Dodgers pitcher Clayton Kershaw smiles in the dugouts after throwing seven perfect innings against the Minnesota Twins.

Dodgers pitcher Clayton Kershaw celebrates with teammates after throwing seven perfect innings against the Minnesota Twins on April 13 in Minneapolis. (Craig Lassig / Associated Press)

Clayton Kershaw made an important discovery this year as he reclaimed his place as one of the best pitchers in baseball: When he wasn’t on the mound, he could be a normal person, even on days he pitched.

Suddenly, Kershaw was smiling before his starts. He was talking more to his catchers. He was sharing laughs with them on the bench.

“I think you do enjoy it a little bit more,” Kershaw said in September.

This is the version of Kershaw who will return to the Dodgers next season, not the one who was notoriously unapproachable when he pitched. In the coming days, Kershaw is expected to finalize a new one-year deal with the team, according to multiple people familiar with knowledge of the situation.
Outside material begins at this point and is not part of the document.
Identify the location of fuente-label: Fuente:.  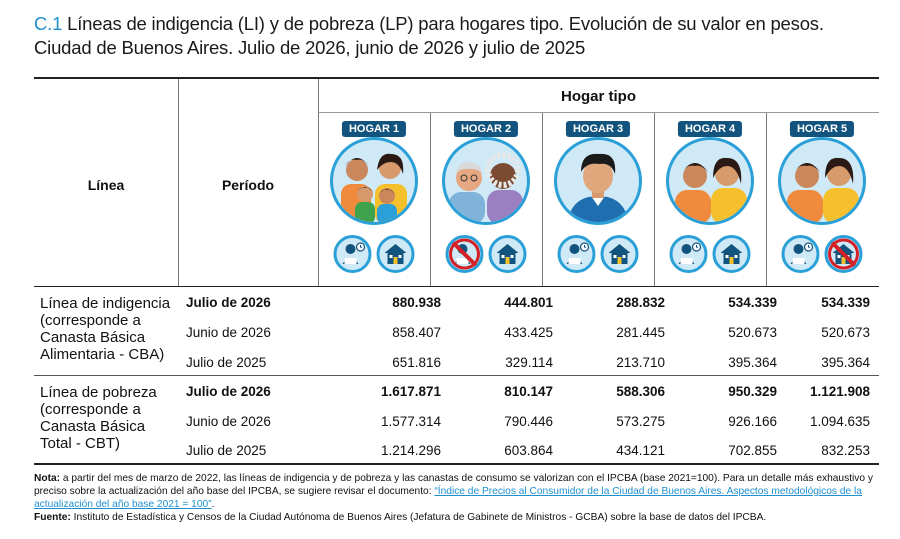
(52, 518).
“In years past, you couldn’t have a conversation with him before, during and even after [his starts],” manager Dave Roberts said last month. “It was just a tough conversation. I think that now he is kind of open to things and realizes that you can still somewhat be normal and still be very good.

“It’s been fun for me to see him evolve.”

Kershaw will be 35 on opening day. The upcoming season will be his 16th with the Dodgers, his newfound tranquility a projection of his experience.

The change in game-day demeanor, however, shouldn’t be interpreted as a sign that Kershaw is any less competitive than he was at, say, 25 or 30.

“I don’t want to be considered a nice guy,” Kershaw said with a chuckle in that September conversation.

Kershaw was only half-kidding.

“I think there is that edge that you have to have,” he said. “I think there’s like that, ‘I’m better than you, I’m going to outcompete you, I’m still going to do this.’ I think when you lose that edge, that’s when you become, ‘Ah, whatever happens out there happens.’ I don’t ever want to do that. I’m going to retire before I do that.”

The proof was in his performance, Kershaw posting a 12-3 record and 2.28 earned-run average in 22 starts.

But, he said, “I think it’s OK to have a level of normalcy within your competitiveness.”

Early in his career, Kershaw couldn’t always turn off the competitive switch when the game was over, which occasionally resulted in tense interactions with the media. In recent years, he gradually became more relaxed in postgame interviews.